While I was on my way to a public library, I was thinking, as I drove, about the similarities between Manasseh and the U.S.  I was thinking about so-called “theories” that the “Lost Ten Tribes” are lost merely from the eyes of mainstream history, and not from modern-day history.  I had the radio on, and tuned to N.P.R.'s affiliate in Bay City, Michigan (WUCX-FM) as I was driving, and, on Scott Simon’s Weekend Edition Saturday, a musician named Christina Pato was featured, and excerpts of an interview with Dr. Pato were aired.  Dr. Pato is originally from Galicia—a comunidad autonoma, or autonomous community, in northwestern Spain.  She plays piano, but she is noted for her abilities with the Galician bagpipe, or gaita.  Though I didn't know that a type of bagpipe is a traditional musical instrument in any part of Spain, I did know that some “off-the-reservation” historians claim that the lineage of the Basques, who dwell in the Pyrenees Mountains—between France and Spain—is traceable back to tribes of Israel.  Could that be why bagpipes are found in Galicia, as they are in the British Isles?
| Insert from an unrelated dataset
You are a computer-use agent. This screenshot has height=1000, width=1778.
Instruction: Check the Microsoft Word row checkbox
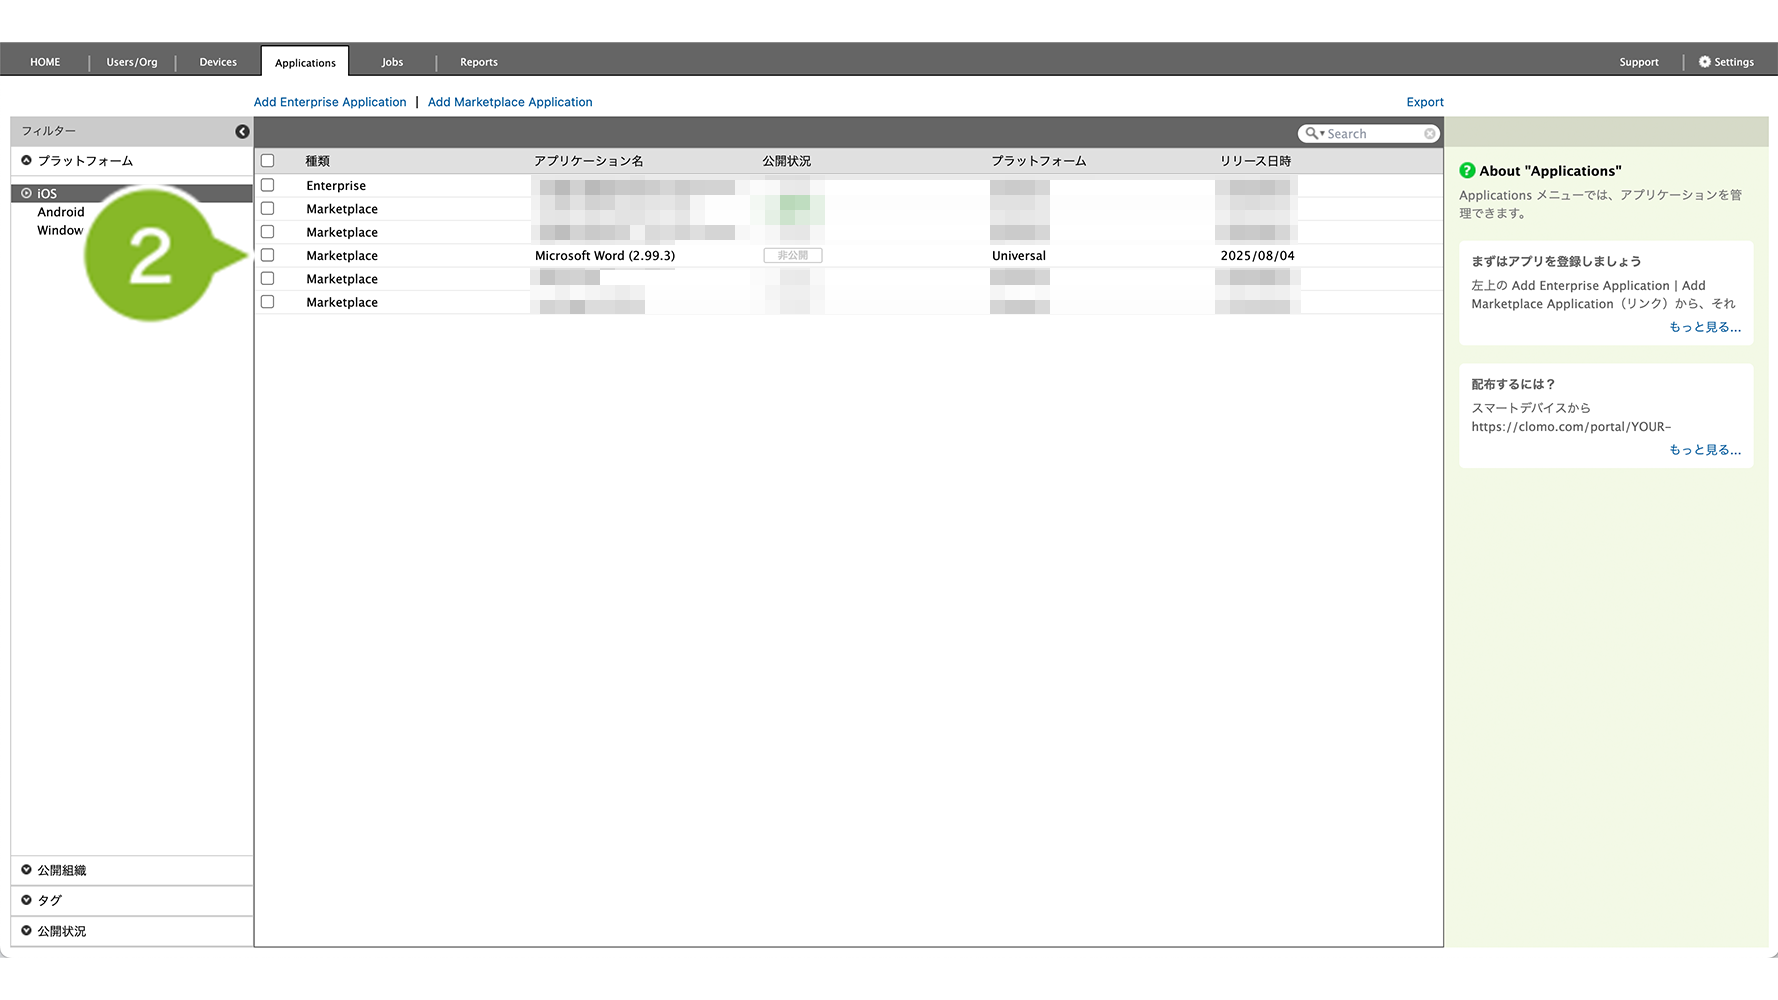[267, 256]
We have seen that Joseph's son, Manasseh, gave rise to a “thirteenth” tribe of Israel.  The facts that the U.S. started out as thirteen colonies, and that the U.S. flag has 13 stripes, have been noted.  We saw that Scripture notes the assertiveness of certain Manassite women, when it came to an inheritance issue.  We noted that certain American women have been very strong, and have not seen fit to sit on the sidelines in a “man's world.”  We saw that, just as a Manassite—Gideon—turned down an offer to make him into a king, George Washington refused to be crowned as king.  We compared Manasseh's name, “to cause to forget,” with the forgetfulness, in the U.S., about avoidance of monarchy, and about the dangers of a central bank, and about our forgetfulness to be thankful.  I mentioned that, just as Manasseh of old was a “split” tribe (half having been east of the Jordan, half having been west), the U.S. was settled by people east of the North Sea, and west of the North Sea.  The U.S. has the Mississippi River dividing it.  Also, the Mason-Dixon line eventually became a huge social divide.

In this article, have I provided sufficient proof that the U.S., today, is the Biblical tribe of Manasseh?  No, I haven't.  But I do believe that, with Manasseh's shared traits with the U.S., we may be able to learn things from Biblical accounts of the tribe of Manasseh.  Just as the tribe of Manasseh was forgetful, so has the U.S. been forgetful.  We can learn from our own history, and from the history of the Biblical Manassites, or we can repeat history in unpleasant ways.